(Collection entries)
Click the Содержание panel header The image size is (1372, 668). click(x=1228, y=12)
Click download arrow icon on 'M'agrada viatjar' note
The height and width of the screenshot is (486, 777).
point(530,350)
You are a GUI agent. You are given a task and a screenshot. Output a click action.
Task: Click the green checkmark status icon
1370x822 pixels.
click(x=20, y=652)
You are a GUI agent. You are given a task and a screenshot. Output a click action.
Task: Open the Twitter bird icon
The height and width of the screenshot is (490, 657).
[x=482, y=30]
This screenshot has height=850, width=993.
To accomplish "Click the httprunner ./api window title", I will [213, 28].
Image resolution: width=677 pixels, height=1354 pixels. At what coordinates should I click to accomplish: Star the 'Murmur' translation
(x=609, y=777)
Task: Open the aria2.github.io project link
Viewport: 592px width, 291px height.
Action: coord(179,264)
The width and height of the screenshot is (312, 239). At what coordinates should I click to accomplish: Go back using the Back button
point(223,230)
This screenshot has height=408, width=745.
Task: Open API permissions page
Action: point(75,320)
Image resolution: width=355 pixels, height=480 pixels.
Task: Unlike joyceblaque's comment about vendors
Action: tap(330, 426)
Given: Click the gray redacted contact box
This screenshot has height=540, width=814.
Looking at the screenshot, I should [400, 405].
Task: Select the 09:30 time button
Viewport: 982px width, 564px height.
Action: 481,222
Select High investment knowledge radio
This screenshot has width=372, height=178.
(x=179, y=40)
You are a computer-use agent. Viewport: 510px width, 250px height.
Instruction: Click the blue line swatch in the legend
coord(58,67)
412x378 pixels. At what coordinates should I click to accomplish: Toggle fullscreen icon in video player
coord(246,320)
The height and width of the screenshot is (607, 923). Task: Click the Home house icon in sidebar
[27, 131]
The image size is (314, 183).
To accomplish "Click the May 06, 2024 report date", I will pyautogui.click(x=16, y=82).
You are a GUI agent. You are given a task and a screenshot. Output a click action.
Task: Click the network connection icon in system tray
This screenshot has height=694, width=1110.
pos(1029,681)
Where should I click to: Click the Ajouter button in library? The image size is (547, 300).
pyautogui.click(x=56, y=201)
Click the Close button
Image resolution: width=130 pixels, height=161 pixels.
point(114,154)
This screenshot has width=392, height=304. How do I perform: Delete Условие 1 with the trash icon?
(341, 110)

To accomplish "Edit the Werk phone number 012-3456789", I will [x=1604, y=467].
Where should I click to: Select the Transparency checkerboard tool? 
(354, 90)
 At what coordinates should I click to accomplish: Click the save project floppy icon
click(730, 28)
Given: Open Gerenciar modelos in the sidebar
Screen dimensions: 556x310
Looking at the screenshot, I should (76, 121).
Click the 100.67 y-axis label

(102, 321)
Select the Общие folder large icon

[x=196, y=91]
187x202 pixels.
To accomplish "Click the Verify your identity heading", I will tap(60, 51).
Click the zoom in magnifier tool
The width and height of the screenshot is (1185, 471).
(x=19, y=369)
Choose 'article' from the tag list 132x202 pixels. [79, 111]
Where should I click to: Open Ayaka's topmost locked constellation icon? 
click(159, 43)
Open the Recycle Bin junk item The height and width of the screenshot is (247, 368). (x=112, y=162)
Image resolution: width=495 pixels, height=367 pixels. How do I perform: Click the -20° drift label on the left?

REQUIRED TASK - Return the lines of data exactly as they appear, starting at the line that contains "Given: Open Gerenciar modelos in the sidebar" and ending at the last line of the data, both ends included.

CORRECT ANSWER -
Given: Open Gerenciar modelos in the sidebar
Screen dimensions: 556x310
Looking at the screenshot, I should (76, 121).
Click the 100.67 y-axis label

(102, 321)
Select the Общие folder large icon

[x=196, y=91]
187x202 pixels.
To accomplish "Click the Verify your identity heading", I will tap(60, 51).
Click the zoom in magnifier tool
The width and height of the screenshot is (1185, 471).
(x=19, y=369)
Choose 'article' from the tag list 132x202 pixels. [79, 111]
Where should I click to: Open Ayaka's topmost locked constellation icon? 
click(159, 43)
Open the Recycle Bin junk item The height and width of the screenshot is (247, 368). (x=112, y=162)
Image resolution: width=495 pixels, height=367 pixels. How do I perform: Click the -20° drift label on the left?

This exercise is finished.